### Provided records
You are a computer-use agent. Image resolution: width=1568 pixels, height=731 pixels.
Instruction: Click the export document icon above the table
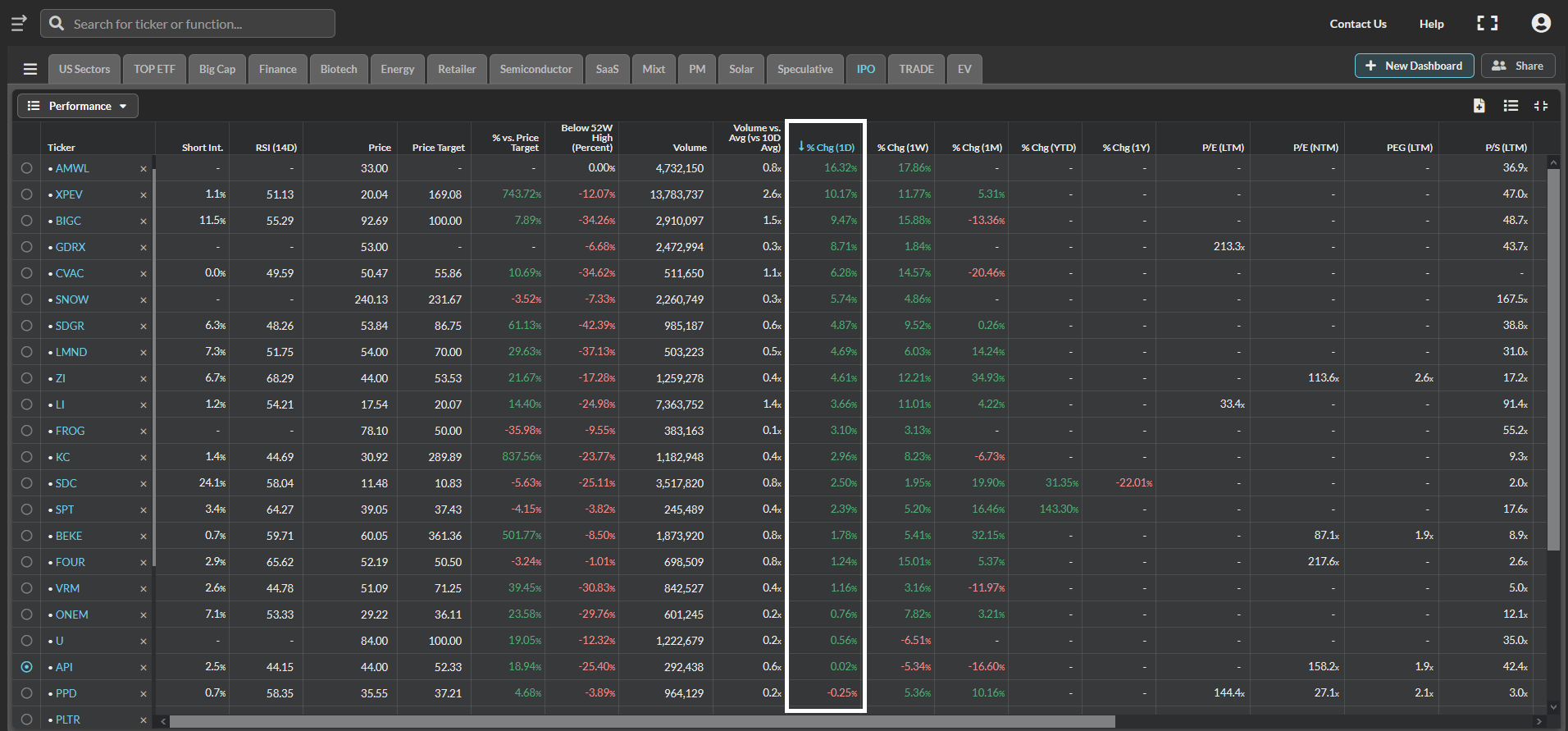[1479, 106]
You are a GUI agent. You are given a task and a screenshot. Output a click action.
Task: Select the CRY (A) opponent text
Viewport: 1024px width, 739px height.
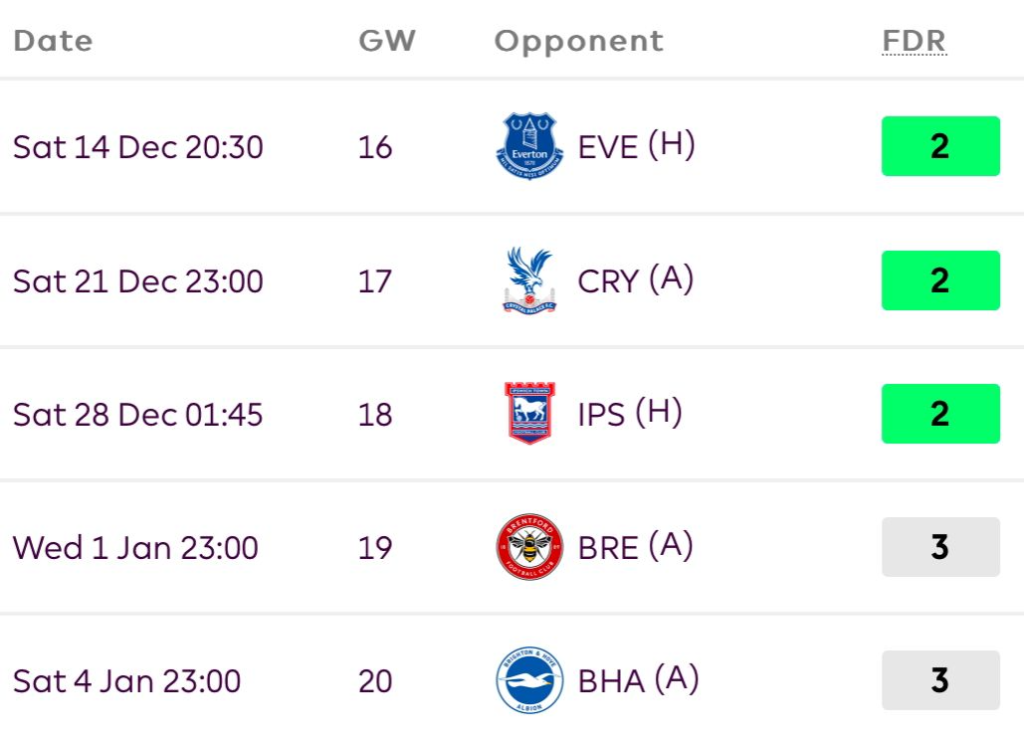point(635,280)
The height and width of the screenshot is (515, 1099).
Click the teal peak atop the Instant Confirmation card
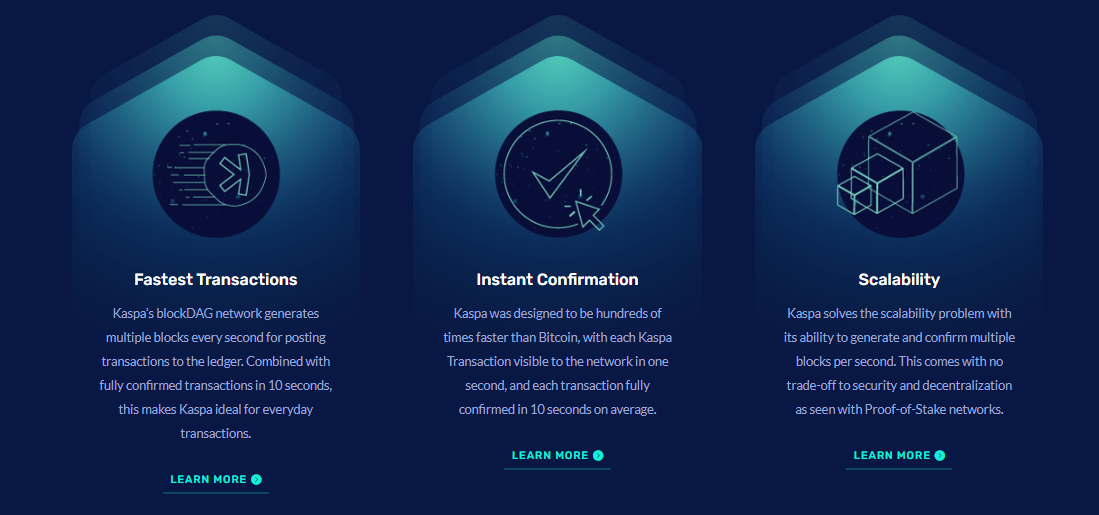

### Your task
Before answering, please find the line containing "Task: Select the CRY (A) opponent text" above, then copy exactly from it through the last line of the entries, both included, without pictures.

### Result of this task
Task: Select the CRY (A) opponent text
Viewport: 1024px width, 739px height.
point(635,280)
The height and width of the screenshot is (515, 1099).
Click the teal peak atop the Instant Confirmation card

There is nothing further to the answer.